The complaints are flying off people’s tongues, that they have
social events weekends in a row, that parking is nonexistent and roads are
clogged, that swarms of humans are inhabiting the shops, and that there is so-much-to-do.
In the same breath a person will curse Christmas busyness, and invite you to a break
up party.
It’s a confusing
time. I’m not against break up parties necessarily, I just feel the irony.
We are all miserable yet we all perpetuate the madness. Everything that is done at this time of year
is technically voluntary, although this doesn’t feel like the case when
tradition is at play. We moan under the strain of our rat race society, but how
it will it change when we go along with it year after year?
I have developed categories in my mind, so that I can
decipher where to spend my limited health. In the first categories are things like
showering, eating, house cleaning, joyful activity and close friendship. In the
later categories are things I rarely have the health for, like hospitality,
social events, baking, cleaning the car, making the bed.
Christmas hype is in my last category, Category 4. I am
actually happy for the ones who enjoy every event and shopping trip, but I don’t
know many of them. Mostly I hear from the ones who don’t enjoy it, but do it
all the same. I try to do some of it, and struggle with it, and end up feeling
like the Grinch.
I am not a true Grinch. I love going back to the story of
Jesus birth, feasting with my family, and the traditions, carols, trees, lights.
I just don’t like drowning, and watching other people drown on this leaky boat
that we made.
If well people are flailing, then unwell people are drowning.
If we don’t usually have the strength for social events on top of our normal
week, then we are suffering when we attend, or feeling the pain that is not
fitting in when we decline. If we stay far from the mall’s florescent lights
and chemical intensity usually, then the sheer number of gifts to buy is
overwhelming. If we can’t stand for long in the heat without fainting, we
certainly can’t sing carols.
Life is a challenge usually + expectations increase = human
being in need of a desert island. This is me.

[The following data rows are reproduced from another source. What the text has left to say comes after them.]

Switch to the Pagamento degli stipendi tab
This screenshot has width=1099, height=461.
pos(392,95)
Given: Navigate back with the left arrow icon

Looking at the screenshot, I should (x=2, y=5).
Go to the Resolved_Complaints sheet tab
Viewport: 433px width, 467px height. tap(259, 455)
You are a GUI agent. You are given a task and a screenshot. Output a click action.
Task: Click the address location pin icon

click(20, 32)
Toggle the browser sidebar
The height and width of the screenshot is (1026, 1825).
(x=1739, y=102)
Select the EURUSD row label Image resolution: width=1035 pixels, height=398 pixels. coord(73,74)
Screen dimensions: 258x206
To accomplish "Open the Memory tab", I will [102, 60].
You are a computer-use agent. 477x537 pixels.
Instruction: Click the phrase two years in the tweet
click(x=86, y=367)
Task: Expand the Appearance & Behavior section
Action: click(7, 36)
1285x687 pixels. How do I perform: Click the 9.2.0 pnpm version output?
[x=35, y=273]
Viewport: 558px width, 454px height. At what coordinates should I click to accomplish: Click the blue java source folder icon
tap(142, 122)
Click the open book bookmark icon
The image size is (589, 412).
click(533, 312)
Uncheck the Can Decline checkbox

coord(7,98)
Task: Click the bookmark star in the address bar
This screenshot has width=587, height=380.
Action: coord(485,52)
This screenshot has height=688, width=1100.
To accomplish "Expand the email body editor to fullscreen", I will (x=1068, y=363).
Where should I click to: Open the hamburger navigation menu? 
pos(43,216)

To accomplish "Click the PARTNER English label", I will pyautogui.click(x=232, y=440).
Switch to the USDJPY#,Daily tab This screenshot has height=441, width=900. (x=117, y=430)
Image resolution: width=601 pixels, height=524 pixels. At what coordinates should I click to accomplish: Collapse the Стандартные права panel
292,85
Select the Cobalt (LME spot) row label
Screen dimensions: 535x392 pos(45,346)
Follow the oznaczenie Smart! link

Like most things in life, it’s not as simple as saying ‘no’
to every event, ditching the Christmas shopping and not taking the car. It’s a
balance of trying to nurture my weary body but keep in step with the people I
live with. In Alexander Technique, there is an insightful concept called ‘End
Gaining.’ The idea is that we aim for an end result, and we will do it at any
cost. We do damage on our way there. I think that is our society in a nutshell.
And in the aptly named Silly Season, we fulfil every tradition and end of year
party requirement, and we straggle towards the first day of the New Year,
utterly spent and probably no happier than if we’d lived gently, on a smaller
scale.
Happy Christmas.
No, I really mean it. :-) And I’m trying to navigate it such
that mine is happy too.
I hope you did manage this time with joy and some energy. Thank you for expressing exactly how it feels for me too!